Speaker 4: 01:21:04 Um, and he just knew to be possible and he would do, he would do them. And, um, we were jumping together a lot and, uh, on a jump that we did previously, um, on a sort of a fateful evening, he lost his life doing it. And, um, and it was a huge blow. It, it, I had friends that had died doing this thing, but when he, when Sean died, it rocked my belief system, you know, because he was always the guy that I jumped with. And when I jumped with, I felt safe with, because, um, you know, like he's, he's the guy who was going to prove that this is sustainable and he just had such a strong skill set and, and, um, and was so safe and so solid in the mountains and everything he did, you know, and so, so when he died, um, it really did rock my belief system, um, and made me realize that will, if Shawn leary can die, anybody can die doing this, you know, but at that time I had certainly lost some friends, but it wasn't as prolific, you know, in my life.

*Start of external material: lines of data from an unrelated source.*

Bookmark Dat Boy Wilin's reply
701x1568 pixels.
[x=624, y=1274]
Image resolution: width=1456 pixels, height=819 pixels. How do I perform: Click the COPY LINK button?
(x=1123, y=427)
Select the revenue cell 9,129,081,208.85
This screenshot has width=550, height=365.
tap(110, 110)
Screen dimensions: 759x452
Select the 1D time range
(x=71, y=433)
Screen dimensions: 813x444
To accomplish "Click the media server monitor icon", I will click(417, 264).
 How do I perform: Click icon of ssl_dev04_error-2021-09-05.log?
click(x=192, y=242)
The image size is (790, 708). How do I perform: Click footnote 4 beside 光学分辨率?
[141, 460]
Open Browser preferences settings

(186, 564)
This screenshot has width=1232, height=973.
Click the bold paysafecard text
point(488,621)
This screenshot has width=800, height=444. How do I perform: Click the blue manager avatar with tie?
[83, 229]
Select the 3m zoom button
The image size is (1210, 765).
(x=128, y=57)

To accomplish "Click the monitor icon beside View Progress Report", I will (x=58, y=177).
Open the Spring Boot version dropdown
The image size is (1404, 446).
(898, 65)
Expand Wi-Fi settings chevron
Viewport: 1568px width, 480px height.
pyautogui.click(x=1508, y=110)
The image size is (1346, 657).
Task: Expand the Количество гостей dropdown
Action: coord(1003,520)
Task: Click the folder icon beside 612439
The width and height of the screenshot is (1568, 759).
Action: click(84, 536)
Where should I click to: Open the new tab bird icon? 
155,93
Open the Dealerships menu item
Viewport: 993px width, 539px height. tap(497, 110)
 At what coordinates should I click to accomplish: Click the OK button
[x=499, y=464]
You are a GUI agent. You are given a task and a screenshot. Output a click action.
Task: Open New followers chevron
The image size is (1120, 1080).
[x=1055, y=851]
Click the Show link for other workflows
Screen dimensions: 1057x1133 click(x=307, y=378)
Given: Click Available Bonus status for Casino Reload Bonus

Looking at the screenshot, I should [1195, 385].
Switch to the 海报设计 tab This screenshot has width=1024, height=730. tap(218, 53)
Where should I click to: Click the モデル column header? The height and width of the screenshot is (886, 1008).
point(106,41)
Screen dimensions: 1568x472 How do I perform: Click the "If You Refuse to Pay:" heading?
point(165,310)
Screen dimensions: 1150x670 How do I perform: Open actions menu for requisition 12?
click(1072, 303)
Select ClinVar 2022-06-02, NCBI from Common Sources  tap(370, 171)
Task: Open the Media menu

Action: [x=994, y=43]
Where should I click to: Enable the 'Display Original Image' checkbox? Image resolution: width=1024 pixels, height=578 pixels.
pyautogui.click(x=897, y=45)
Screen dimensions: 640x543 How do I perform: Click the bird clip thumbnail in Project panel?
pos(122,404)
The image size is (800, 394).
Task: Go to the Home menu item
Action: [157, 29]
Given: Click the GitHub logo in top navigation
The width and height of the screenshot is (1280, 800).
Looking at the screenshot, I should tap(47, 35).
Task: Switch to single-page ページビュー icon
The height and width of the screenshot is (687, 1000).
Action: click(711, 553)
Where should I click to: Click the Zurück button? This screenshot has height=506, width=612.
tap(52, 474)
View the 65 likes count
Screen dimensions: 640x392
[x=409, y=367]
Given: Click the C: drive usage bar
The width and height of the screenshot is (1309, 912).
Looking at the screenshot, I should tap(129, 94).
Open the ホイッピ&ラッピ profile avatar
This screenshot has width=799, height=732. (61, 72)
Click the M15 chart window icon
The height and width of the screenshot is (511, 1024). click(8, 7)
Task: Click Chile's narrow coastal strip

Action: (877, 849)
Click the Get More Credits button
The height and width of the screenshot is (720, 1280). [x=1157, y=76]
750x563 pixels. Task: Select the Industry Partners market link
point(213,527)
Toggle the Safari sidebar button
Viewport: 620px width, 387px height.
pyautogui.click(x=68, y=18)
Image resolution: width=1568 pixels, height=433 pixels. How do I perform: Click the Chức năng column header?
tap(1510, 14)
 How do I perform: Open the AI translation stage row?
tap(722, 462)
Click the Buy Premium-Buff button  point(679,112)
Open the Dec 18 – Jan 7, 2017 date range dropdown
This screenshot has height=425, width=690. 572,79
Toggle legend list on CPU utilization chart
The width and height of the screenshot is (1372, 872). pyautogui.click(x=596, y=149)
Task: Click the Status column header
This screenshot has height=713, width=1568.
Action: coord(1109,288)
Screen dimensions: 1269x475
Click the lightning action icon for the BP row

Speaker 4: 01:22:04 It hadn't reached so tight, uh, that, you know, it made me contemplate, um, as, as strongly as it does now. And, uh, you know, Dean and Graham and I, um, I mean this is a whole nother story, but dean and Graham and I, uh, met in Zion with a number of other, um, good friends of Sean's, uh, James Lucas and Mike pennings and Jimmy Hayden and Charlie Curl Linkous and, uh, Jonathan Sangha. There was a, um, you know, a group of us that were there to try and recover Sean's body. Um, Dean and Sean had this deal and they were, you know, if one of them went in, the other would try and get their body out before the, you know, not, not leave it up to the rangers to do. So I went through this experience with those guys and, um, and you know, I picked Graham up the airport.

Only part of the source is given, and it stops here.